Nahuel Pennisi (Buenos Aires, 1990) no toca la guitarra como los demás. Su primer amor fue el bajo, pero como era demasiado pequeño para cargarlo, sus padres lo ponían sobre la cama o la mesa. Ese juego marcó su técnica para siempre. Su mano derecha descifra los acordes y la izquierda marca el ritmo, mientras las seis cuerdas yacen sobre sus piernas, recostadas como cuando era un niño. Pennisi es ciego, pero eso nunca se interpuso con su pasión por la música. “Estoy muy feliz de no ver, quizá si lo hiciera, no sería el mismo”, cuenta en entrevista. El cantante argentino lanzó el año pasado Primavera, su disco debut, que le ha valido con 26 años su primera nominación al Grammy Latino en la terna de mejor álbum folclórico.

“Los Grammy son una cosa muy grande, lo tomo con mucha calma, pero ya se acercan y mi corazón late con fuerza”, confiesa emocionado.
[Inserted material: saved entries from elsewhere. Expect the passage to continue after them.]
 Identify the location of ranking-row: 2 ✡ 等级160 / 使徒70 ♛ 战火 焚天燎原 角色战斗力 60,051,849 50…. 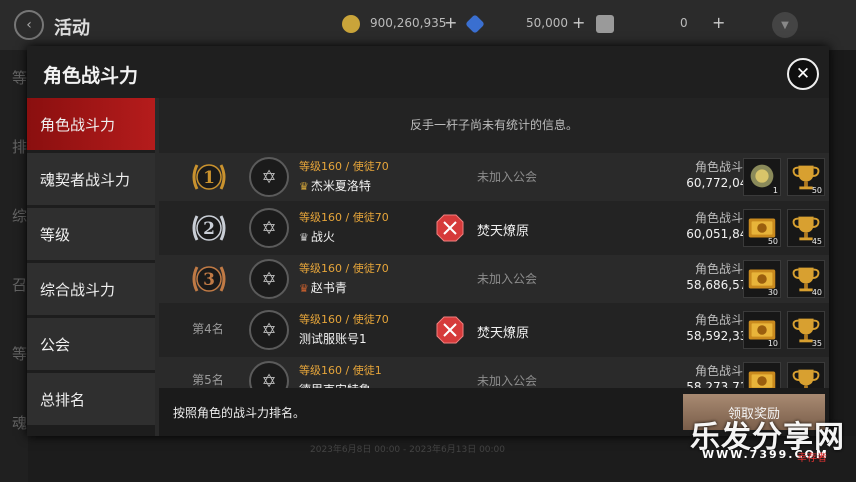
(494, 228).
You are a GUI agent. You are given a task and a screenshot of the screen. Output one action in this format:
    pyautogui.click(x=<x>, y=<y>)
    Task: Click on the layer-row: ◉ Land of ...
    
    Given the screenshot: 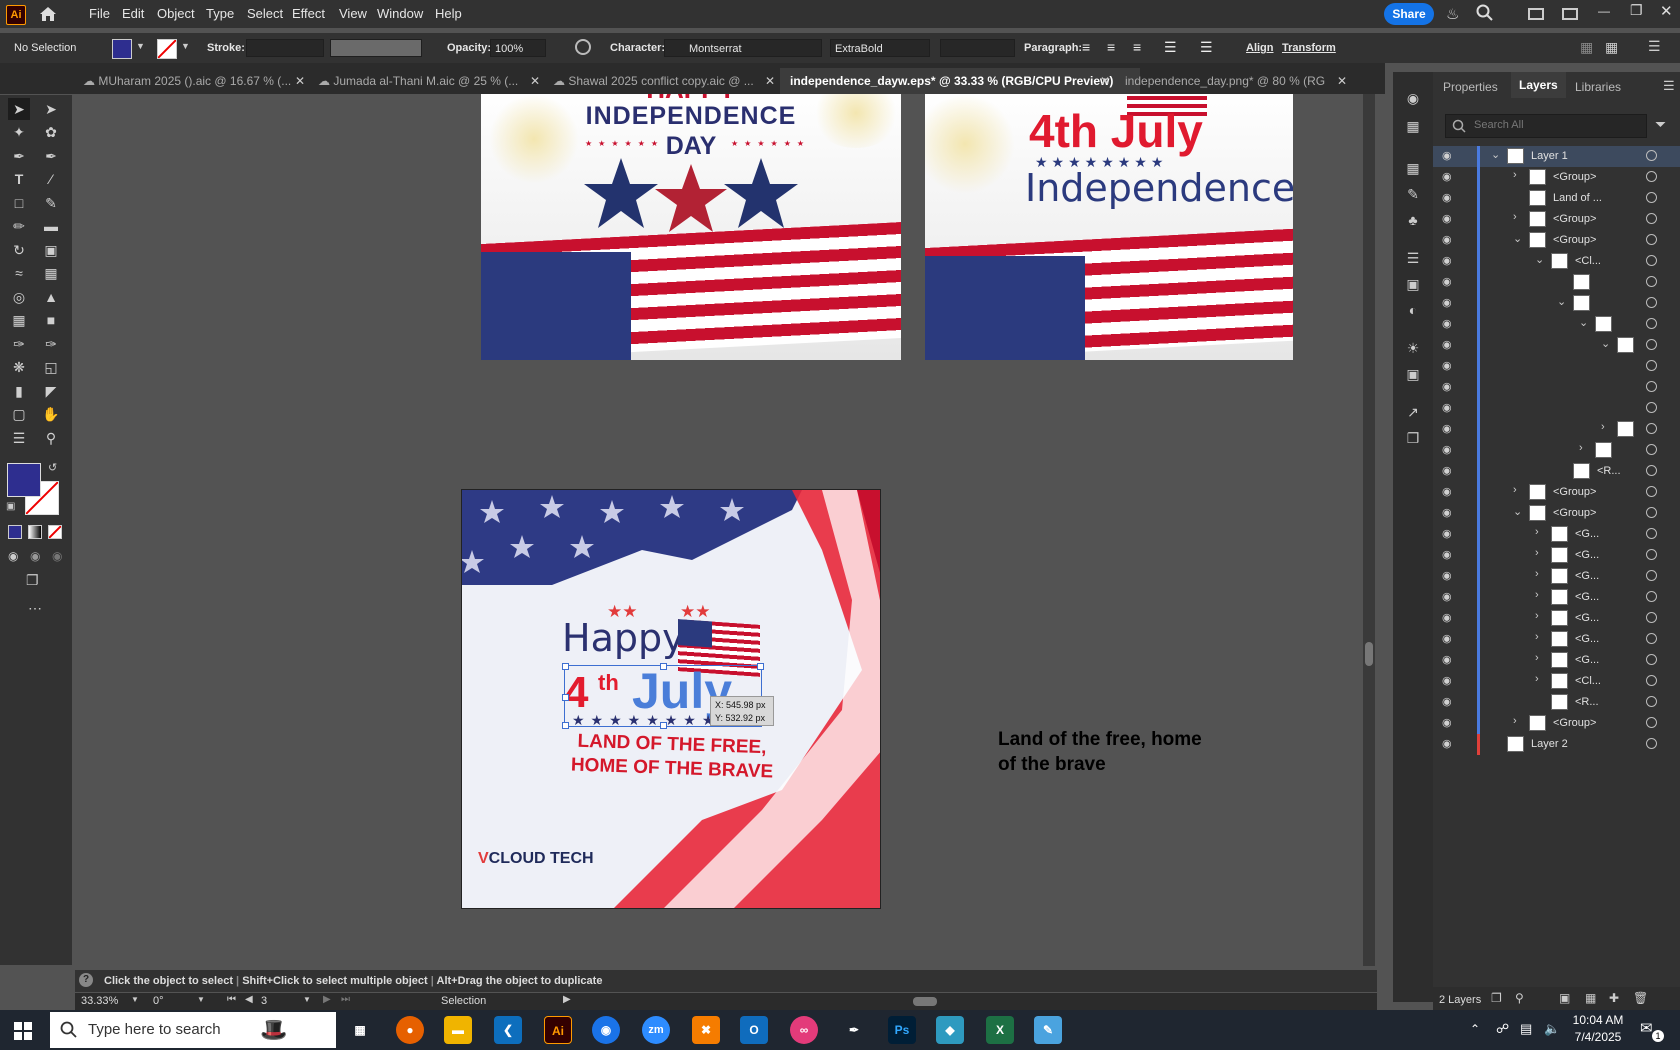 What is the action you would take?
    pyautogui.click(x=1556, y=198)
    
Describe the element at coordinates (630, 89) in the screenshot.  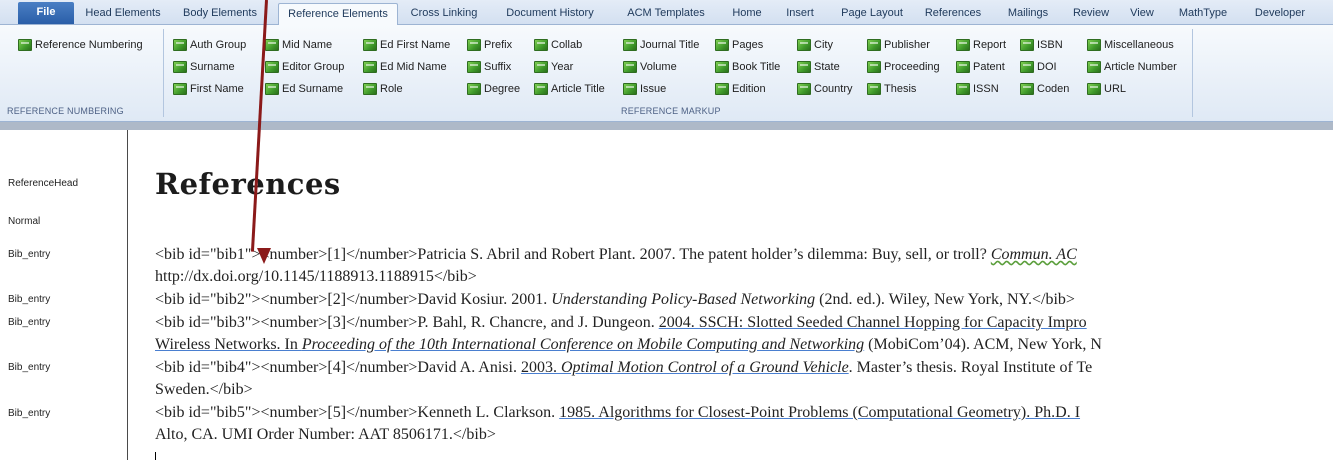
I see `issue-icon` at that location.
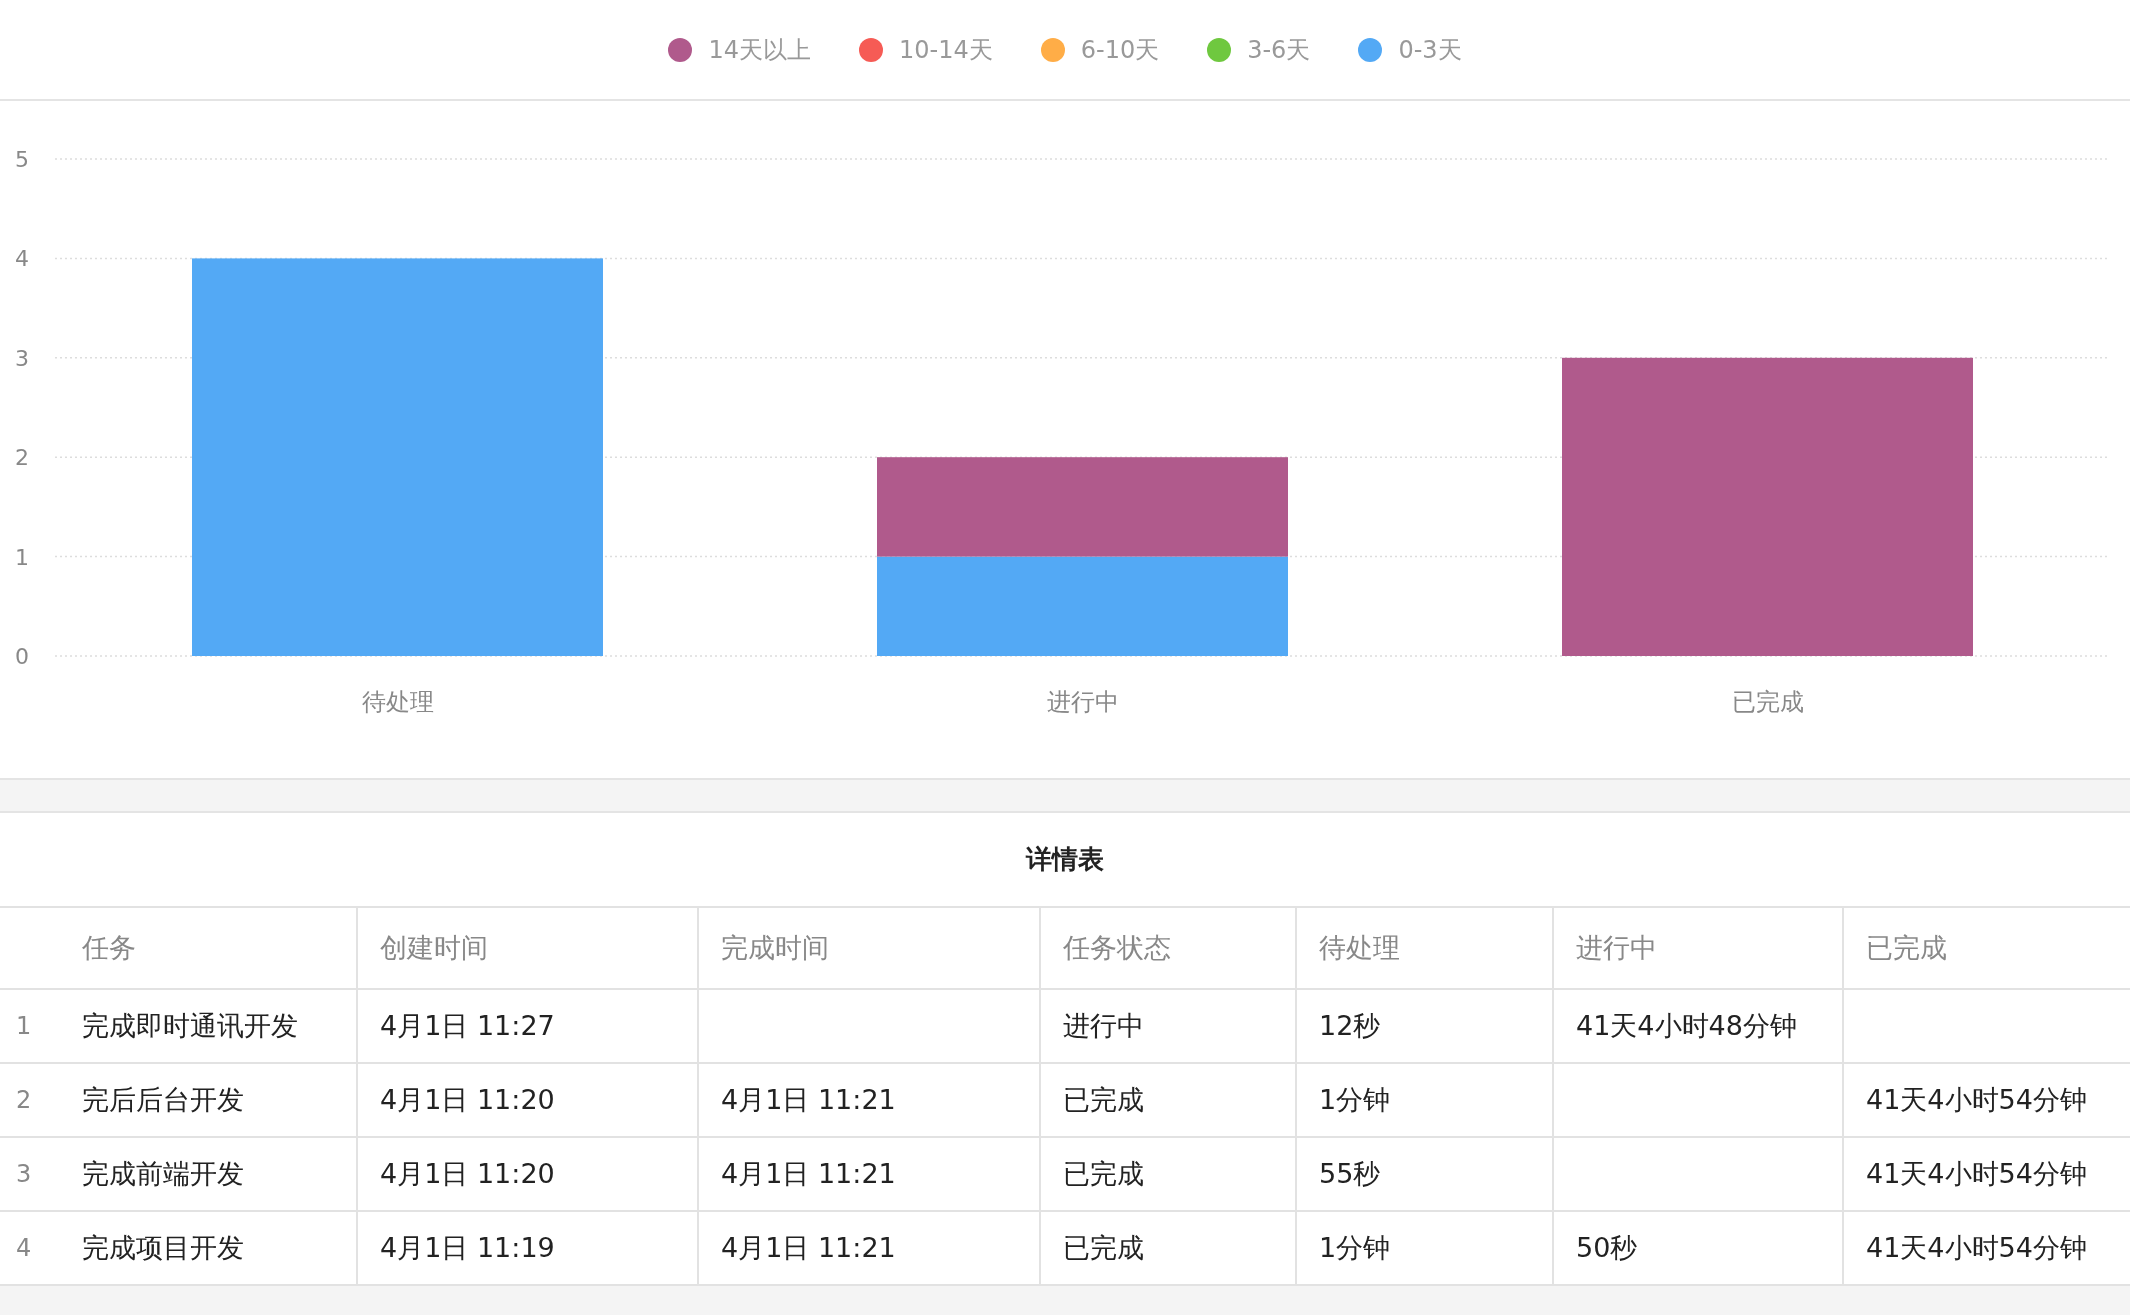 This screenshot has width=2130, height=1316. Describe the element at coordinates (1360, 947) in the screenshot. I see `column-header: 待处理` at that location.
Pennisi se define como un tipo simple y familiar. Le gusta tomar mate, salir con sus amigos e ir a la cancha de Boca Juniors, su equipo preferido. Admite que no todos estaban de acuerdo con su forma de tomar la guitarra. “No me venga con cosas raras, toque como debe de tocar”, le dijo un profesor en sus inicios, al que después convenció de dejarle hacerlo a su manera, recuerda entre risas.

Pennisi se niega a encasillarse y se define como un músico “degenerado”, en paráfrasis de su compatriota Kevin Johansen. “Mi esencia nace en los folclores, pero poco a poco escucho más música y puedo fusionar más ritmos y géneros”, explica. Esta mezcla se refleja en Primavera, en donde las letras introspectivas y el estilo tradicional de la canción argentina se encuentran con los sonidos acústicos en estado puro y la balada romántica. “Me gusta mucho poder contar una historia a través de las canciones, a veces las cosas profundas se expresan de forma mucho más sencilla con la música”, comenta.

El sencillo homónimo recoge los elementos básicos del pop latino con un giro de tuerca apuntalado por la guitarra de Pennisi y la armónica de Franco Luciani. El disco incluye otros 12 temas originales y dos versiones que rinden tributo a dos de sus grandes influencias: El necio de Silvio Rodríguez y Oración del Remanso de Jorge Fandermole. “Me inspiro en las cosas sencillas, pero también en los sueños, la vida, el amor y el desamor”, señala.

El músico se presentó el pasado fin de semana como telonero del concierto de Sin Bandera en el Auditorio Nacional de la Ciudad de México. Después de la ceremonia de los Grammy, que se celebra el próximo 17 de noviembre en Las Vegas, el cantante regresará a Argentina para comenzar una gira sudamericana, en la que visitará Chile y Uruguay. El músico tiene planeado trabajar en su segundo disco el próximo año.